Metalsmith, jeweler, and former Penland core fellow Sarah Loertscher will return to Penland this spring to teach a workshop in the metals studio. Elaine Bleakney corresponded with her about the workshop, her work, and its deep ties to landscape.

 
 

I think a lot about the way poems build through repetition, and how when a poet repeats a phrase, the phrase invokes the possibility of a form emerging for the poem at large. Do you have similar feelings about the creation of visual forms in your work?

Yes. Since being a core fellow at Penland, the idea of a starting place (in my case, usually a repeating shape) has been at the heart of my making experience.

It started as a coping mechanism while I was a student Penland–we were exposed to so many new instructors and techniques in such a short time, and I wanted to jump into making, not figuring out what to make. At the time, I would use the triangle and the hexagon–so no matter what class I was in, I would just start making one of those shapes out of metal, clay, paper, glass. It got me working.
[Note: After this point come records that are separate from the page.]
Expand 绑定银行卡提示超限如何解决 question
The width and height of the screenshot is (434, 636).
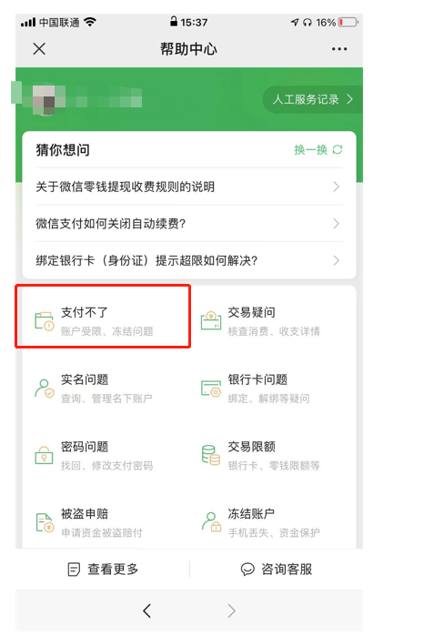click(189, 260)
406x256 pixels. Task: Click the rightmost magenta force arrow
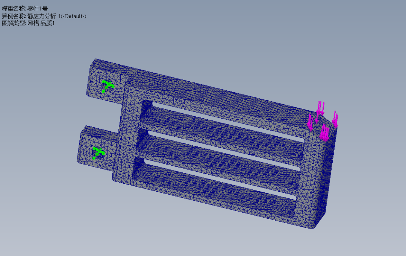(335, 120)
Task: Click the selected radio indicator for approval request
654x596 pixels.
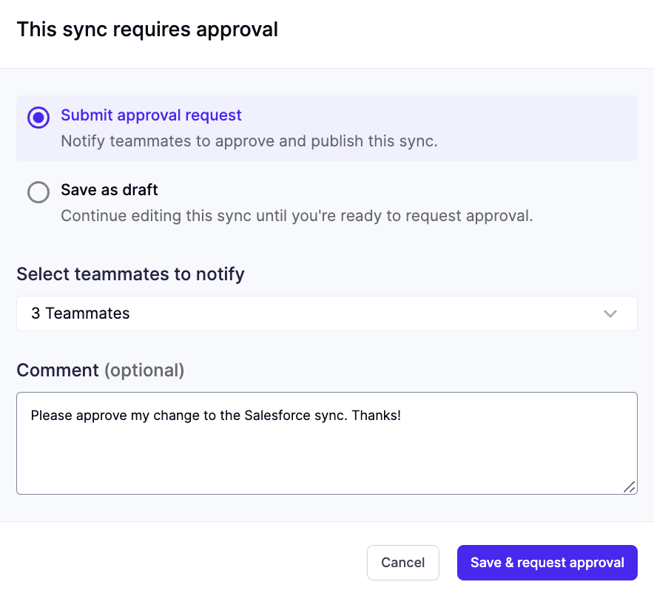Action: click(38, 118)
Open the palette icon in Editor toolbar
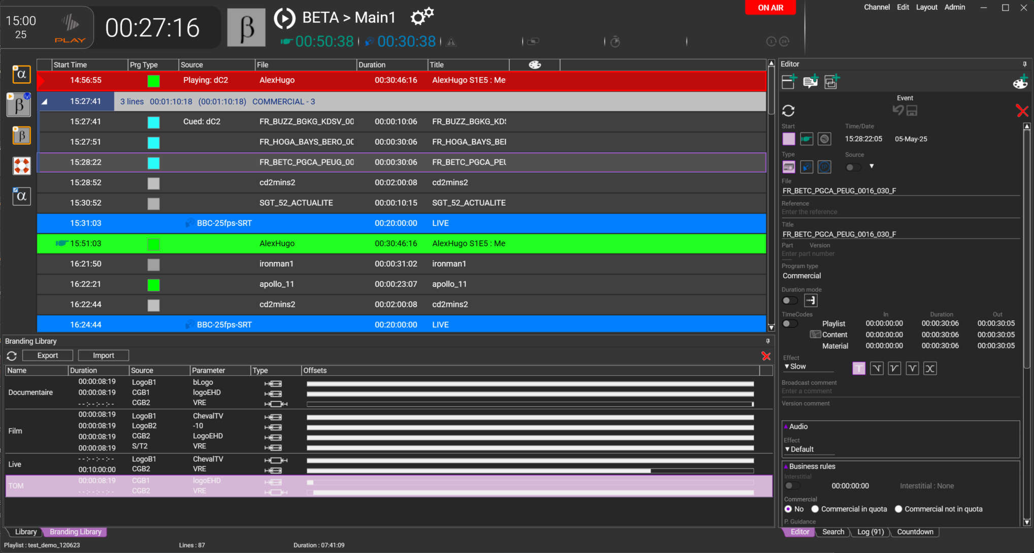The image size is (1034, 553). (x=1020, y=82)
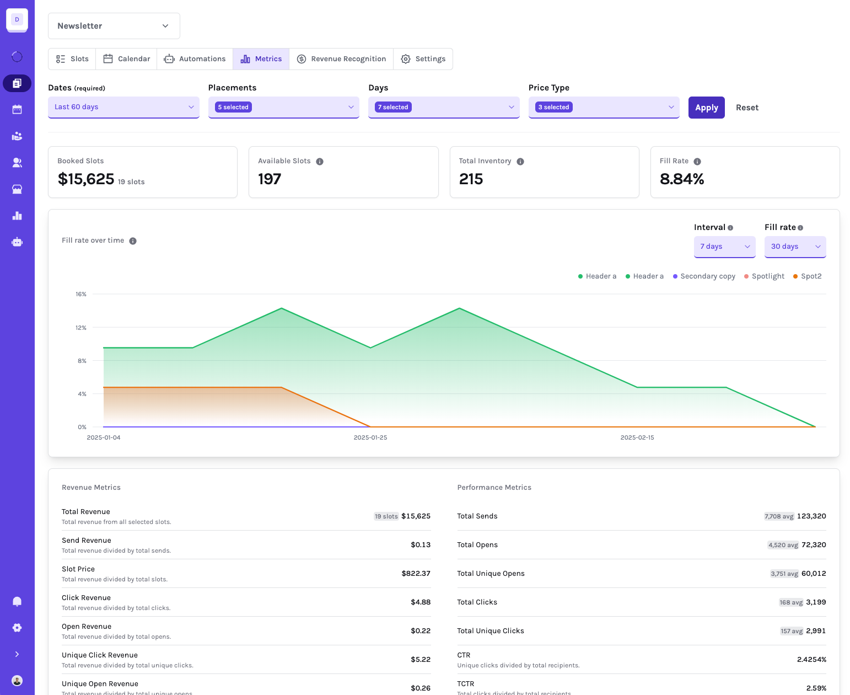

It’s still the same experience today–I love the repetition of forms, and some days I just want to build the same building blocks over and over again, and other times I want to build with them. The building part is really organic–the pieces dictate how they want to grow. The hardest part is knowing when I’m done building and when I need to finish it. It’s somehow collaborative–like I help bring a piece into the world, not that I create it.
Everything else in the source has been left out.